Injury Time: A Novel

· Open Road Media
Ebook
212
Pages
Eligible

About this ebook

Winner of the Whitbread Literary Award: A darkly humorous tale about a 1970s dinner party gone terribly wrong by one of Britain’s most renowned authors.

Edward is normally a cautious man, especially when it comes to his mistress, Binny. But he feels bad that his lover never gets to enjoy the small intimacies of marriage, like sorting his socks or picking out gifts for his family. It is out of this guilt that Edward agrees to throw a dinner party with his “real friends” so Binny can feel more involved in his life and play hostess for a night.

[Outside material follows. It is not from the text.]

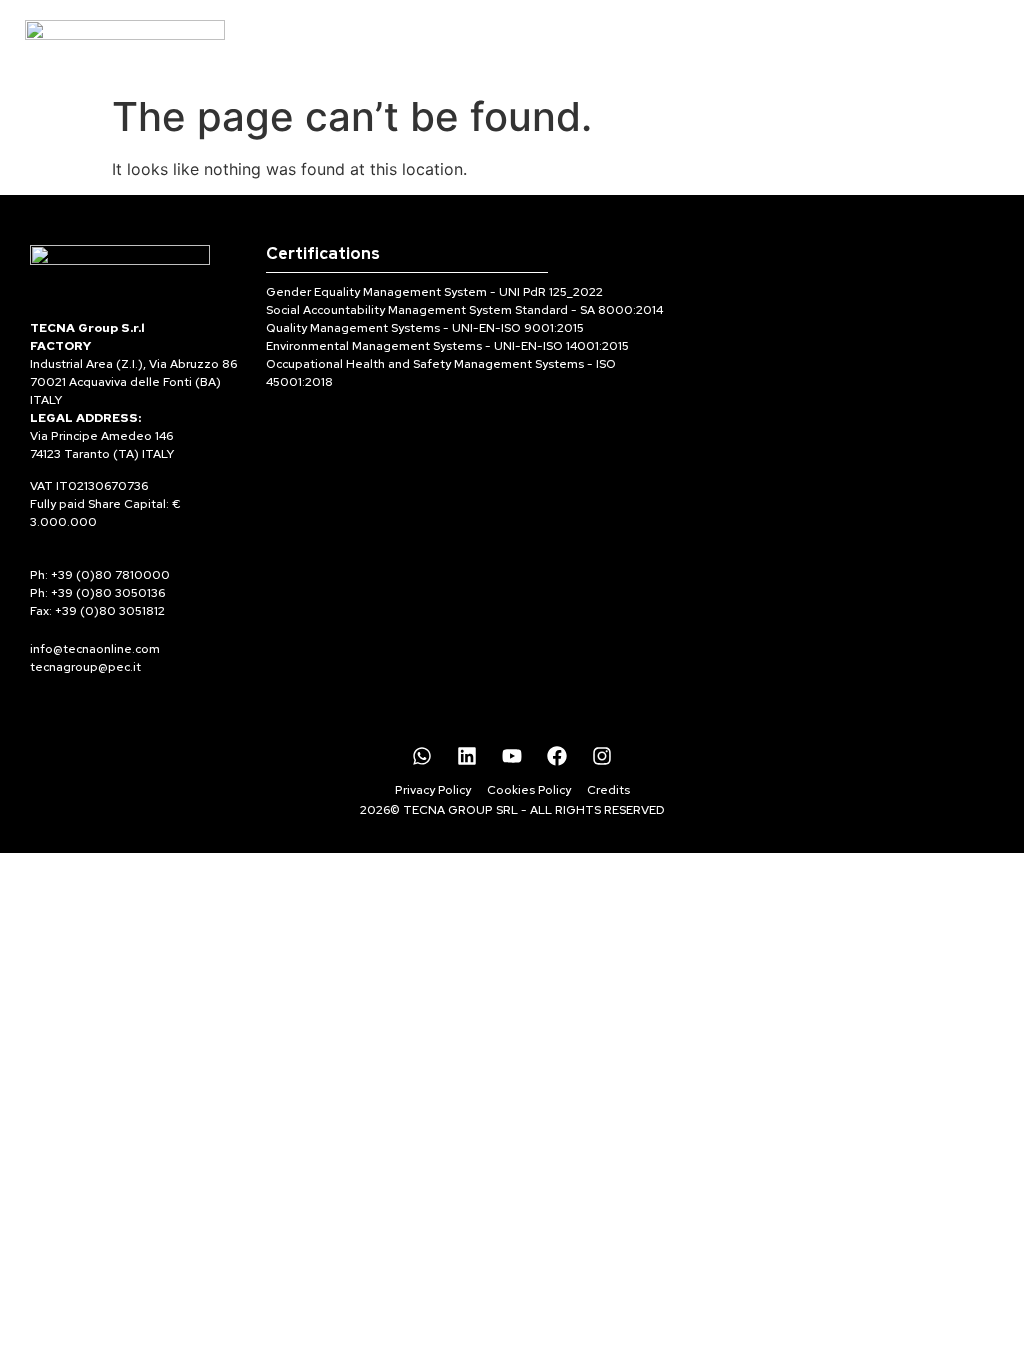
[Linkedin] (467, 756)
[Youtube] (512, 756)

But there’s one catch: Edward has to be home no later than eleven to keep his wife from discovering his infidelity.
 
The invitees to the secret soiree are a discreet couple: Simpson, an aspiring adulterer himself, and Muriel, a simultaneously disapproving and open-minded housewife. But as Binny haphazardly prepares the food, shoos her children out for the night, and frets about the aesthetics of her front lawn, the guests take an unintended detour through her run-down neighborhood. Edward, meanwhile, is silently panicking—and drinking.
 
Simpson and Muriel finally arrive, and when everyone sits down to eat, it’s already a quarter past nine. Things get off to a decent, if awkward, start, until there’s a loud knock at the door. It’s Binny’s scandalously drunk old friend, Alma, who proceeds to vomit and pass out. But what should be the end of the evening is only the beginning. More unexpected guests arrive—this time it’s bank robbers with sawed-off shotguns. What follows is a chaotic and hilarious series of events, replete with a fake ping-pong match, a baby carriage full of cash, and a delirious getaway. Edward soon begins to worry less about getting home on time, and more about making it home at all.
 
Equal parts dark comedy and thriller, Injury Time is a witty take on 1970s social mores by one of the most celebrated British authors, Beryl Bainbridge, who was shortlisted for the Man Booker Prize five times.
 
This ebook features an illustrated biography of Beryl Bainbridge including rare images from the author’s estate.
 
 

About the author

Dame Beryl Bainbridge (1932–2010) is acknowledged as one of the greatest British novelists of her time. She was the author of two travel books, five plays, and seventeen novels, five of which were shortlisted for the Man Booker Prize, including Master Georgie, which went on to win the James Tait Black Memorial Prize and the WHSmith Literary Award. She was also awarded the Whitbread Literary Award twice, for Injury Time and Every Man for Himself. In 2011, a special Man Booker “Best of Beryl” Prize was awarded in her honor, voted for by members of the public.
 
Born in Liverpool and raised in nearby Formby, Bainbridge spent her early years working as an actress, leaving the theater to have her first child. Her first novel, Harriet Said . . ., was written around this time, although it was rejected by several publishers who found it “indecent.” Her first published works were Another Part of the Wood and An Awfully Big Adventure, and many of her early novels retell her Liverpudlian childhood. A number of her books have been adapted for the screen, most notably An Awfully Big Adventure, which is set in provincial theater and was made into a film by Mike Newell, starring Alan Rickman and Hugh Grant. She later turned to more historical themes, such as the Scott Expedition in The Birthday Boys, a retelling of the Titanic story in Every Man for Himself, and Master Georgie, which follows Liverpudlians during the Crimean War. Her no-word-wasted style and tight plotting have won her critical acclaim and a committed following. Bainbridge regularly contributed articles and reviews to the Guardian, Observer, and Spectator, among others, and she was the Oldie’s longstanding theater critic. In 2008, she appeared at number twenty-six in a list of the fifty most important novelists since 1945 compiled by the Times (London). At the time of her death, Bainbridge was working on a new novel, The Girl in the Polka Dot Dress, which was published posthumously.